Plongés dans notre contemplation, et dans l’appréhension de la descente, nous ne pensons même pas à expérimenter le fameux écho, d’où le sommet tire son nom. Mais la montagne s’en charge pour nous : tandis que nous replions nos sacs après un pique-nique frugal, un grand fracas nous enveloppe, puis s’étire longtemps sur les cimes. Ce sont quelques blocs de glace et de roche qui se sont détachés de la Mitre puis ont dévalé la pente de neige que nous devrons traverser plus tard. Le spectacle est impressionnant, mais la trajectoire des blocs sur le glacier nous informe qu’en passant suffisamment bas nous devrions être à l’abri. Nous sentons tout de même qu’il serait préférable de ne pas trop traîner dans le coin. Le topo conseille de désescalader un couloir schisteux depuis le sommet mais après un rapide coup d’œil sur le versant nord que nous devons emprunter, nous décidons de plutôt poser un rappel. Émeric sélectionne soigneusement un énorme bloc qu’il entoure d’une cordelette de six ou sept mètres. Comme tous ses voisins, ce bloc est simplement posé sur d’autres blocs, sans cohésion. Nous espérons simplement qu’il sera suffisamment gros pour supporter notre poids.

La descente se déroule sans encombre – mis à part un petit aller-retour d’Emeric pour aller décoincer la corde que j’ai négligemment coincée – mais arrivés au bout du rappel les perspectives de désescalade ne sont pas meilleures qu’au sommet. Tout fuit sous nos pieds, rien ne tient. Une courte tentative sur l’arête, que l’on espère naïvement moins déstructurée, finira de nous convaincre d’abandonner notre dernier brin de cordelette sur un bloc pour un rappel jusqu’au glacier. L’ancrage est encore moins stable et moins gros que le précédent mais il tient bon.
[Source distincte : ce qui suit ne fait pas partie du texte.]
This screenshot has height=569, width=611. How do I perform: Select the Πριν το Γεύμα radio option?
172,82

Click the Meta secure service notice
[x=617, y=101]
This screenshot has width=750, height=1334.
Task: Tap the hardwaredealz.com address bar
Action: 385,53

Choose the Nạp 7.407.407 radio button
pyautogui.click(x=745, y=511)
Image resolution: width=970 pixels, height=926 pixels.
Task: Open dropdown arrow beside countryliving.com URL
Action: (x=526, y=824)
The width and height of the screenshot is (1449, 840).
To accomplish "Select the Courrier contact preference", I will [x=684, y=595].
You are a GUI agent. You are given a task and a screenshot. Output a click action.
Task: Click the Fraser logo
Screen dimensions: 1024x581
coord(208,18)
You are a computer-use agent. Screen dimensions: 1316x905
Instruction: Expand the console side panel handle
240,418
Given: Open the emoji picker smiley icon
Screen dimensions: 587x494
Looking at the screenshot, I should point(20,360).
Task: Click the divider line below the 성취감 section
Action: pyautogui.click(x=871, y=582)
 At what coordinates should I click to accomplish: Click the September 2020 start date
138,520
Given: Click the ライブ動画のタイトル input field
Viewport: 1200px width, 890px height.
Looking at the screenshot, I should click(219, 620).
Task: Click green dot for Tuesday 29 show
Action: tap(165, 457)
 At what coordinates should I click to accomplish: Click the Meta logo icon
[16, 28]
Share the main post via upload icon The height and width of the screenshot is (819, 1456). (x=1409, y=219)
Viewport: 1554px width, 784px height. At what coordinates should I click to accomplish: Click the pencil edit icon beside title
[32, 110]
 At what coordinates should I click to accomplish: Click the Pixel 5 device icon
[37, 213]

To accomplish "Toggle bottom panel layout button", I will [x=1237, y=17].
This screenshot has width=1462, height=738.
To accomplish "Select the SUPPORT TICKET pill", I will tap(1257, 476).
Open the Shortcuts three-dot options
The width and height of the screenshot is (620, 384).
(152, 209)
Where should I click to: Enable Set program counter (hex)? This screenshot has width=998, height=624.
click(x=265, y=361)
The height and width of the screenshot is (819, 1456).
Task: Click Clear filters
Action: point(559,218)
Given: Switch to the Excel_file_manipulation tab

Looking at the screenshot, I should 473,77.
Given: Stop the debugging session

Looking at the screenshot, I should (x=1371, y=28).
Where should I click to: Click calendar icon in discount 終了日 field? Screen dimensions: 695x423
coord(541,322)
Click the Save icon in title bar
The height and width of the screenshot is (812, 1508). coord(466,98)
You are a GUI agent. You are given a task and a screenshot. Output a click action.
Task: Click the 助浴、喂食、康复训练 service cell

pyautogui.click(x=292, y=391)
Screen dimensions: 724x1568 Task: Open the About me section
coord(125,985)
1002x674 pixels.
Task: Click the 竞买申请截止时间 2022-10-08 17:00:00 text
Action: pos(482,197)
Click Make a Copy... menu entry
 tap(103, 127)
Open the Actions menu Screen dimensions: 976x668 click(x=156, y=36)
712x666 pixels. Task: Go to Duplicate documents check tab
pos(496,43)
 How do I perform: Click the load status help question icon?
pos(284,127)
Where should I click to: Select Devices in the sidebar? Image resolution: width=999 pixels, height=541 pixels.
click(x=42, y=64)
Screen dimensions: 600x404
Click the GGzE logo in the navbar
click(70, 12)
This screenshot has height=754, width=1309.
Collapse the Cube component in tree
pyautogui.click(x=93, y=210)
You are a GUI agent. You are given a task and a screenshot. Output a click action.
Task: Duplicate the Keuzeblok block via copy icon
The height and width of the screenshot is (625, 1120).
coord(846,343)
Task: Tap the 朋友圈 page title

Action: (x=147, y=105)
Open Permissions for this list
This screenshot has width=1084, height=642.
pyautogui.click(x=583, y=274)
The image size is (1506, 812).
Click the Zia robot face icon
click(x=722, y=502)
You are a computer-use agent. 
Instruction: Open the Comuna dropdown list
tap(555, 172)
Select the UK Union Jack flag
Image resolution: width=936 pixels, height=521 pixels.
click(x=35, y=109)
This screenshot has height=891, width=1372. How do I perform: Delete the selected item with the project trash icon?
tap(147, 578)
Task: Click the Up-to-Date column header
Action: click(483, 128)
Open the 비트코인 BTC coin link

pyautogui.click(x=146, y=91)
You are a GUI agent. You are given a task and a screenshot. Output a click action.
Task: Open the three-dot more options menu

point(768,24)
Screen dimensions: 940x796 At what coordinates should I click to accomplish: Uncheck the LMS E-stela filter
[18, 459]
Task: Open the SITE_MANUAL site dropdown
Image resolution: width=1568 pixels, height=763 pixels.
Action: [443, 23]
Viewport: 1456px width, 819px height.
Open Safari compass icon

Le glacier de la Mitre, aussi tourmenté soit-il, nous semble un terrain rassurant et sans surprise en comparaison du chaos instable que nous venons de quitter. Cheminant hors de portée des canonnades du Collon, nous le descendons jusqu’au haut glacier d’Arolla – du moins ce qu’il en reste. Puis c’est le long retour en direction de la station, sur des reliques de glace noire mêlée de cailloux. Seules les dimensions himalayennes de la vallée austère qu’il a façonnée témoignent de la puissance révolue de ce monstre de glace, qui trois jours auparavant avait pourtant bien failli engloutir Sylvie à tout jamais…

Mais c’est une autre histoire…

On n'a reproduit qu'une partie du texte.